William Barr: Donald Trump was right to be ‘frustrated’ by Russia narrative

April 18, 2019 GMT

President Trump had a reason to be angry at the prevailing narrative that he colluded with Russia and with the subsequent 22-month special counsel’s investigation, Attorney General William Barr said Thursday.

The narrative was untrue, and Mr. Trump repeatedly said that. Yet a continued focus by the press and congressional Democrats left the president “frustrated and angered,” Mr. Barr said.

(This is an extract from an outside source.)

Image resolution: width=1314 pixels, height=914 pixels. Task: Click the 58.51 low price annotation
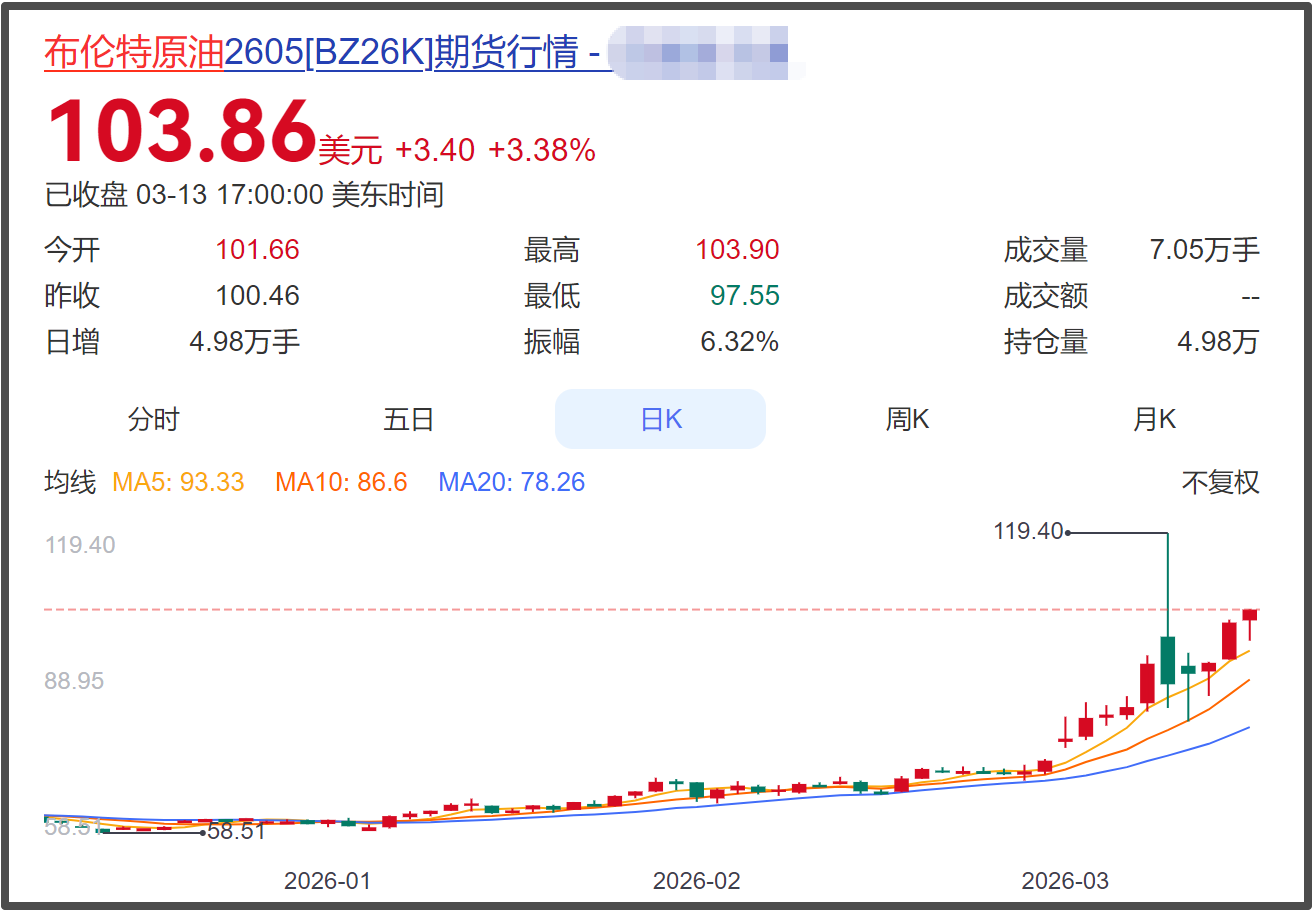236,831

“As he entered into office, and sought to perform his responsibilities as president, federal agents and prosecutors were scrutinizing his conduct before and after taking office, and the conduct of some of his associates. At the same time, there was relentless speculation in the news media about the president’s personal culpability. Yet, as he said from the beginning, there was, in fact, no collusion,” the attorney general said, summarizing special counsel Robert Mueller’s work.


Mr. Trump was merciless in attacking Mr. Mueller, calling his work a “witch hunt,” saying Mr. Mueller’s team was stacked with anti-Trump Democrats, and questioning the legal tactics used to force his former associates to testify.

That fueled Democratic complaints that the president was obstructing justice.

Yet Mr. Barr said there, too, they were wrong.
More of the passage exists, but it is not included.